(SOURCE MATERIAL Opens)

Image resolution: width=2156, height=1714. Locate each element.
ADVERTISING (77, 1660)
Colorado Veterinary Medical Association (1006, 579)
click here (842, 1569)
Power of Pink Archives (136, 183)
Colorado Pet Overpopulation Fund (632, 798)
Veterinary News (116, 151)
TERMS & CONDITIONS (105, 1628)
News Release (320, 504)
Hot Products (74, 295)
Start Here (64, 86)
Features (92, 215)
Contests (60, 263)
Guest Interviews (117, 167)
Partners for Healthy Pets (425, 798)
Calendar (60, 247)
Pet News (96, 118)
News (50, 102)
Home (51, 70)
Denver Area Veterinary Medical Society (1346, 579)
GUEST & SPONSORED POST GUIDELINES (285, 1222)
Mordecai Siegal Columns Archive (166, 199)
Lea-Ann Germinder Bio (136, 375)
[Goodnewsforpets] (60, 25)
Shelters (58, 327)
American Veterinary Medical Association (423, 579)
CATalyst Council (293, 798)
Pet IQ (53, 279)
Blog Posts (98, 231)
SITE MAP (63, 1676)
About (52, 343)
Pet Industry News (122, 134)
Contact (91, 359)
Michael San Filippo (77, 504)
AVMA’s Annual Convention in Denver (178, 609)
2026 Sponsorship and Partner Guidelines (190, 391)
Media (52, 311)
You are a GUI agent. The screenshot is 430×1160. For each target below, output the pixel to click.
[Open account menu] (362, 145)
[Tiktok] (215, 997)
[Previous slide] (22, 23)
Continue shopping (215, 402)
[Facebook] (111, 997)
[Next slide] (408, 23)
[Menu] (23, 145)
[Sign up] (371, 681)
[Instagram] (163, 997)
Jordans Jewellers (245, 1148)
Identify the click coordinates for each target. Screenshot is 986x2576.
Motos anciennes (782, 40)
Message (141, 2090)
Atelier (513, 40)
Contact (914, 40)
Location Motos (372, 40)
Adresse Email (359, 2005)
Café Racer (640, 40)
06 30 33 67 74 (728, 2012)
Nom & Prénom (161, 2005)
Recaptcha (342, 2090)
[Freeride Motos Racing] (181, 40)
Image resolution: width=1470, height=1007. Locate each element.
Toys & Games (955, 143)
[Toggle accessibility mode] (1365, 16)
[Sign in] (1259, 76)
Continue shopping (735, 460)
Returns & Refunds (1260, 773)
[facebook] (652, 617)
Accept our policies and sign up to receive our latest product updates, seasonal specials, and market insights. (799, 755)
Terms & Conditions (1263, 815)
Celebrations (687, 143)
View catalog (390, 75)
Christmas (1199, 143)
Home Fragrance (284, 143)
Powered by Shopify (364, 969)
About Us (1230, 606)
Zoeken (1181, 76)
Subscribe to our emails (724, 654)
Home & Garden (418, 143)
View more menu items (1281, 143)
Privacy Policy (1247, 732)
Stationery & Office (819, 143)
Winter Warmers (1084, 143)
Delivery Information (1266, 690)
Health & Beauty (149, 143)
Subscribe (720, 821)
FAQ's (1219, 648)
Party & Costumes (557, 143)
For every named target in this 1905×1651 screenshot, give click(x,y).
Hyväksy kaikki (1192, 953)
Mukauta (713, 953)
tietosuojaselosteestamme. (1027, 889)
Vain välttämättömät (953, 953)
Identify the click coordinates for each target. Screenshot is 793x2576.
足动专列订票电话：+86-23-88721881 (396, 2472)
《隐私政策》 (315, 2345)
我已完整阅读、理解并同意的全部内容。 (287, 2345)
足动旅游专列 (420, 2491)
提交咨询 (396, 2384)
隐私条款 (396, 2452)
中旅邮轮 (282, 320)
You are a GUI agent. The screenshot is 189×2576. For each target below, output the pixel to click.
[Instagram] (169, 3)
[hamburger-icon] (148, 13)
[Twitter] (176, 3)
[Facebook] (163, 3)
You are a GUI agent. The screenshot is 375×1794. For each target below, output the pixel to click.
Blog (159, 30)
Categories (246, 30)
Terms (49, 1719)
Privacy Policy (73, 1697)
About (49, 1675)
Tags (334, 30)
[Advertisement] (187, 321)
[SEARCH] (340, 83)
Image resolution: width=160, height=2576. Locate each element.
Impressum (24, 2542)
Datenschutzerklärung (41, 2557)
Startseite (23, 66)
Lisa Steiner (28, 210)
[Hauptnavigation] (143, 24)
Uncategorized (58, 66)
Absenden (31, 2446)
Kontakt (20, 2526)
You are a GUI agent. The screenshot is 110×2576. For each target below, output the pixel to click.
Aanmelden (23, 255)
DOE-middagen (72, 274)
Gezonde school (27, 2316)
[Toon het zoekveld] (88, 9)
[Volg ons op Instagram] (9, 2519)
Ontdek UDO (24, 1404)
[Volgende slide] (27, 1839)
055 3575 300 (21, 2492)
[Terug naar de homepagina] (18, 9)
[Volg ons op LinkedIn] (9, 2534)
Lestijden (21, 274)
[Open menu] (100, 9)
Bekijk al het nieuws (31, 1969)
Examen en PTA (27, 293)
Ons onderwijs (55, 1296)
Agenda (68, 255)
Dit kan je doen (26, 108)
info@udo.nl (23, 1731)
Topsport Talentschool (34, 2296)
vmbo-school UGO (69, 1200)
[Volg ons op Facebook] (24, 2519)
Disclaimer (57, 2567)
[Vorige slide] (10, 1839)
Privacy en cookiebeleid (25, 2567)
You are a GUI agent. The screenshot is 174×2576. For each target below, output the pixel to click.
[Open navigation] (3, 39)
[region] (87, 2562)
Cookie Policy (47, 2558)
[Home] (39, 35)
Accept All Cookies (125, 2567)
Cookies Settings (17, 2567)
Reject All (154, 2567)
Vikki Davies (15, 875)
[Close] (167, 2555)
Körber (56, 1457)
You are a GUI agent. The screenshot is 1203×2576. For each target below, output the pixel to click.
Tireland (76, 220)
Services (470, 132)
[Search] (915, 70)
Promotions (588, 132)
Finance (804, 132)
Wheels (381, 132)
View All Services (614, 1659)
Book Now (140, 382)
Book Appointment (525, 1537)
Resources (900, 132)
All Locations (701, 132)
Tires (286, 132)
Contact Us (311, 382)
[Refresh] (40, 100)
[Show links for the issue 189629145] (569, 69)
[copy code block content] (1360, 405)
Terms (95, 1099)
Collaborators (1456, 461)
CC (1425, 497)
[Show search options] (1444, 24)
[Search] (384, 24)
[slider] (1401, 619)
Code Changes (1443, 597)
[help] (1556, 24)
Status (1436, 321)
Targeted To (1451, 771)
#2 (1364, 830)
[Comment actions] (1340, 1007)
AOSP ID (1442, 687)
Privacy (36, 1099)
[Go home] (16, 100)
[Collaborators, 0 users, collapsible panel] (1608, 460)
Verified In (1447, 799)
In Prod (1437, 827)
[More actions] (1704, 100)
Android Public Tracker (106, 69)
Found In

(SOURCE MATERIAL Closes)

WHAT IS EXPECTED:
Give back the full listing exactly as it stands above.

RESPONSE:
Image resolution: width=2156, height=1714. Locate each element.
ADVERTISING (77, 1660)
Colorado Veterinary Medical Association (1006, 579)
click here (842, 1569)
Power of Pink Archives (136, 183)
Colorado Pet Overpopulation Fund (632, 798)
Veterinary News (116, 151)
TERMS & CONDITIONS (105, 1628)
News Release (320, 504)
Hot Products (74, 295)
Start Here (64, 86)
Features (92, 215)
Contests (60, 263)
Guest Interviews (117, 167)
Partners for Healthy Pets (425, 798)
Calendar (60, 247)
Pet News (96, 118)
News (50, 102)
Home (51, 70)
Denver Area Veterinary Medical Society (1346, 579)
GUEST & SPONSORED POST GUIDELINES (285, 1222)
Mordecai Siegal Columns Archive (166, 199)
Lea-Ann Germinder Bio (136, 375)
[Goodnewsforpets] (60, 25)
Shelters (58, 327)
American Veterinary Medical Association (423, 579)
CATalyst Council (293, 798)
Pet IQ (53, 279)
Blog Posts (98, 231)
SITE MAP (63, 1676)
About (52, 343)
Pet Industry News (122, 134)
Contact (91, 359)
Michael San Filippo (77, 504)
AVMA’s Annual Convention in Denver (178, 609)
2026 Sponsorship and Partner Guidelines (190, 391)
Media (52, 311)
You are a GUI agent. The screenshot is 430×1160. For each target below, output the pixel to click.
[Open account menu] (362, 145)
[Tiktok] (215, 997)
[Previous slide] (22, 23)
Continue shopping (215, 402)
[Facebook] (111, 997)
[Next slide] (408, 23)
[Menu] (23, 145)
[Sign up] (371, 681)
[Instagram] (163, 997)
Jordans Jewellers (245, 1148)
Identify the click coordinates for each target. Screenshot is 986x2576.
Motos anciennes (782, 40)
Message (141, 2090)
Atelier (513, 40)
Contact (914, 40)
Location Motos (372, 40)
Adresse Email (359, 2005)
Café Racer (640, 40)
06 30 33 67 74 (728, 2012)
Nom & Prénom (161, 2005)
Recaptcha (342, 2090)
[Freeride Motos Racing] (181, 40)
Image resolution: width=1470, height=1007. Locate each element.
Toys & Games (955, 143)
[Toggle accessibility mode] (1365, 16)
[Sign in] (1259, 76)
Continue shopping (735, 460)
Returns & Refunds (1260, 773)
[facebook] (652, 617)
Accept our policies and sign up to receive our latest product updates, seasonal specials, and market insights. (799, 755)
Terms & Conditions (1263, 815)
Celebrations (687, 143)
View catalog (390, 75)
Christmas (1199, 143)
Home Fragrance (284, 143)
Powered by Shopify (364, 969)
About Us (1230, 606)
Zoeken (1181, 76)
Subscribe to our emails (724, 654)
Home & Garden (418, 143)
View more menu items (1281, 143)
Privacy Policy (1247, 732)
Stationery & Office (819, 143)
Winter Warmers (1084, 143)
Delivery Information (1266, 690)
Health & Beauty (149, 143)
Subscribe (720, 821)
FAQ's (1219, 648)
Party & Costumes (557, 143)
For every named target in this 1905×1651 screenshot, give click(x,y).
Hyväksy kaikki (1192, 953)
Mukauta (713, 953)
tietosuojaselosteestamme. (1027, 889)
Vain välttämättömät (953, 953)
Identify the click coordinates for each target. Screenshot is 793x2576.
足动专列订票电话：+86-23-88721881 (396, 2472)
《隐私政策》 (315, 2345)
我已完整阅读、理解并同意的全部内容。 (287, 2345)
足动旅游专列 (420, 2491)
提交咨询 (396, 2384)
隐私条款 (396, 2452)
中旅邮轮 (282, 320)
You are a GUI agent. The screenshot is 189×2576. For each target below, output the pixel to click.
[Instagram] (169, 3)
[hamburger-icon] (148, 13)
[Twitter] (176, 3)
[Facebook] (163, 3)
You are a GUI agent. The screenshot is 375×1794. For each target below, output the pixel to click.
Blog (159, 30)
Categories (246, 30)
Terms (49, 1719)
Privacy Policy (73, 1697)
About (49, 1675)
Tags (334, 30)
[Advertisement] (187, 321)
[SEARCH] (340, 83)
Image resolution: width=160, height=2576. Locate each element.
Impressum (24, 2542)
Datenschutzerklärung (41, 2557)
Startseite (23, 66)
Lisa Steiner (28, 210)
[Hauptnavigation] (143, 24)
Uncategorized (58, 66)
Absenden (31, 2446)
Kontakt (20, 2526)
You are a GUI agent. The screenshot is 110×2576. For each target below, output the pixel to click.
Aanmelden (23, 255)
DOE-middagen (72, 274)
Gezonde school (27, 2316)
[Toon het zoekveld] (88, 9)
[Volg ons op Instagram] (9, 2519)
Ontdek UDO (24, 1404)
[Volgende slide] (27, 1839)
055 3575 300 (21, 2492)
[Terug naar de homepagina] (18, 9)
[Volg ons op LinkedIn] (9, 2534)
Lestijden (21, 274)
[Open menu] (100, 9)
Bekijk al het nieuws (31, 1969)
Examen en PTA (27, 293)
Ons onderwijs (55, 1296)
Agenda (68, 255)
Dit kan je doen (26, 108)
info@udo.nl (23, 1731)
Topsport Talentschool (34, 2296)
vmbo-school UGO (69, 1200)
[Volg ons op Facebook] (24, 2519)
Disclaimer (57, 2567)
[Vorige slide] (10, 1839)
Privacy en cookiebeleid (25, 2567)
You are a GUI agent. The screenshot is 174×2576. For each target below, output the pixel to click.
[Open navigation] (3, 39)
[region] (87, 2562)
Cookie Policy (47, 2558)
[Home] (39, 35)
Accept All Cookies (125, 2567)
Cookies Settings (17, 2567)
Reject All (154, 2567)
Vikki Davies (15, 875)
[Close] (167, 2555)
Körber (56, 1457)
You are a GUI agent. The screenshot is 1203×2576. For each target below, output the pixel to click.
Tireland (76, 220)
Services (470, 132)
[Search] (915, 70)
Promotions (588, 132)
Finance (804, 132)
Wheels (381, 132)
View All Services (614, 1659)
Book Now (140, 382)
Book Appointment (525, 1537)
Resources (900, 132)
All Locations (701, 132)
Tires (286, 132)
Contact Us (311, 382)
[Refresh] (40, 100)
[Show links for the issue 189629145] (569, 69)
[copy code block content] (1360, 405)
Terms (95, 1099)
Collaborators (1456, 461)
CC (1425, 497)
[Show search options] (1444, 24)
[Search] (384, 24)
[slider] (1401, 619)
Code Changes (1443, 597)
[help] (1556, 24)
Status (1436, 321)
Targeted To (1451, 771)
#2 (1364, 830)
[Comment actions] (1340, 1007)
AOSP ID (1442, 687)
Privacy (36, 1099)
[Go home] (16, 100)
[Collaborators, 0 users, collapsible panel] (1608, 460)
Verified In (1447, 799)
In Prod (1437, 827)
[More actions] (1704, 100)
Android Public Tracker (106, 69)
Found In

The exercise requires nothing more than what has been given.